The winter wind is the most formidable of all the season's winds because it carries a deadly chill. The wind blowing off the north sea is always cold, but the winter wind has a distinct bite. It manages to cut through the most dedicated layering of clothes. Even with a hat scrunched down about my eyes and a scarf pulled up to my nose, the wind can bring tears to my eyes.

Now after three bouts of shingles, I fear the wind even more. The cold winds can trigger the post herpetic neuralgia--the self-induced antics of the trigeminal nerve on the side of my face. For as fond as I am of my new home, I have spent the worst of each of the winters away from here and as the wind blusters around the house for the fourth day in a row, it is beginning to seem like a good idea.

6 Comments:

At 5:23 PM, Blogger TerriRainer said...

Burrrrrr, I would imagine as much as the "wind goes sweeping down the plains" here in Oklahoma, it's NOT blowing in off off the sea, so doesn't carry the same chill!

Hang in there and hopefully your health will not decline this year.

:) Terri

 
At 4:28 PM, Anonymous Anonymous said...

Should I send you a ski mask as an early Christmas present?

 
At 5:55 PM, Blogger The Curmudgeon said...

It seems so alien to me. Watching the storm over the sea, knowing it is moving in, and only on its own timetable.

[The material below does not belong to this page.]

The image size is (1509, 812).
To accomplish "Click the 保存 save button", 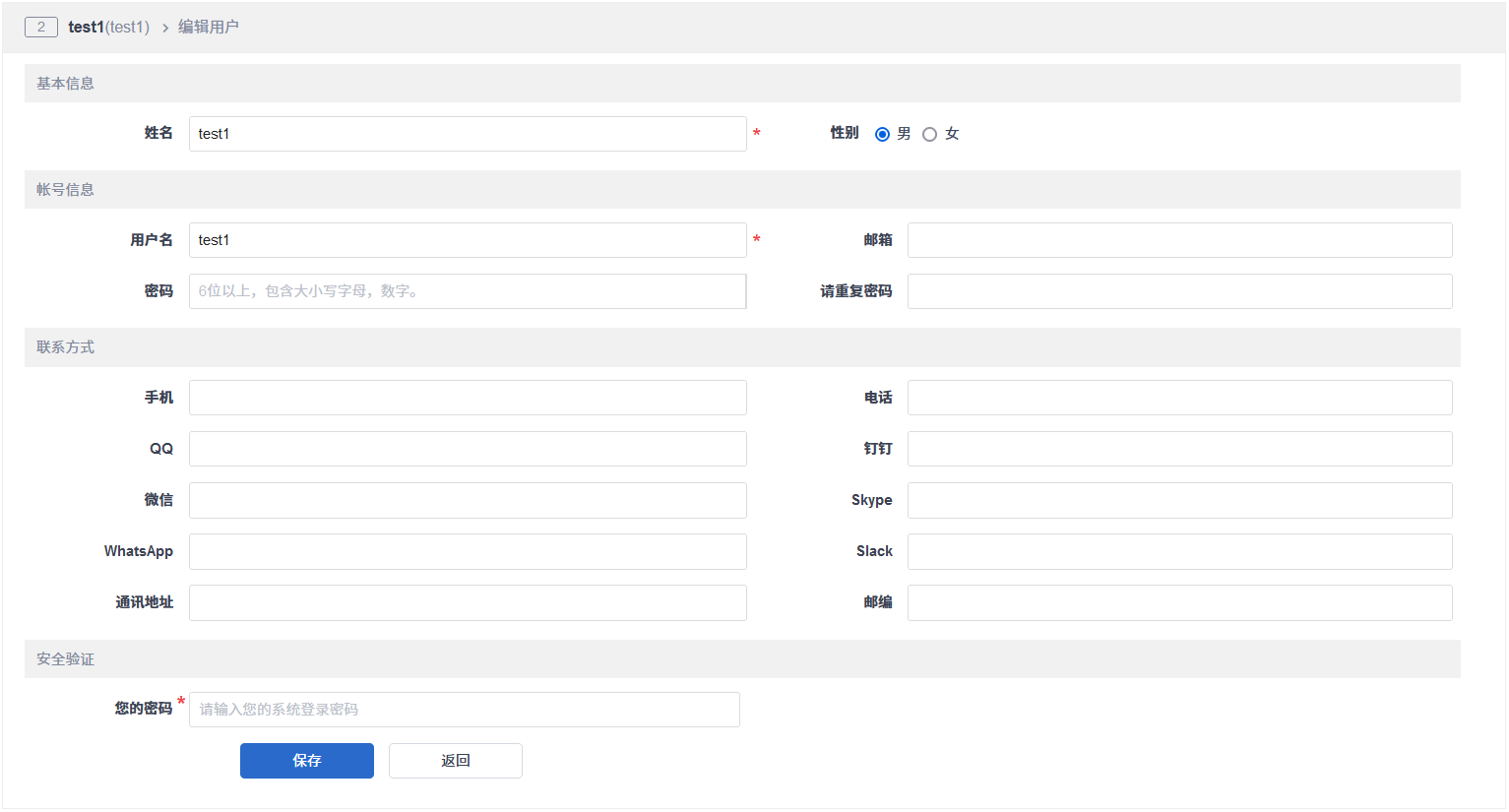I will pyautogui.click(x=306, y=761).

And yet I remember being out in the country where the horizon is pretty far distant and watching a smudge form in the distance and knowing it was a thunderstorm blowing up. But these didn't take a lot of time. They pretty much charged right across the prairie....

 
At 8:57 AM, Blogger landgirl said...

Hi,Terri, usually the wind in Oklahoma makes me think about the show songs, which I quite like. Not realistic but great fun to sing.

 
At 8:58 AM, Blogger landgirl said...

Oh, ampiggy, thank you for kind offer. I am going to knit something--my first attempt at something that I thought could be worn in public was--a mistake, to put it mildly but I have another idea. I'll knit it upo ans soon as I finish this latest round of things.

 
At 9:01 AM, Blogger landgirl said...

Hullo, Cur, weather always moves in its own timetable and I miss watching the thunderstorms gather in the distance on the prairie. Someone years ago once said that the only pleasure she took in an inland landscape was watching those storms. She had incredible photos of them--looming clouds, great cracks of lightning so bright it still made you sigh even in a photograph tamed in a frame hung to the wall.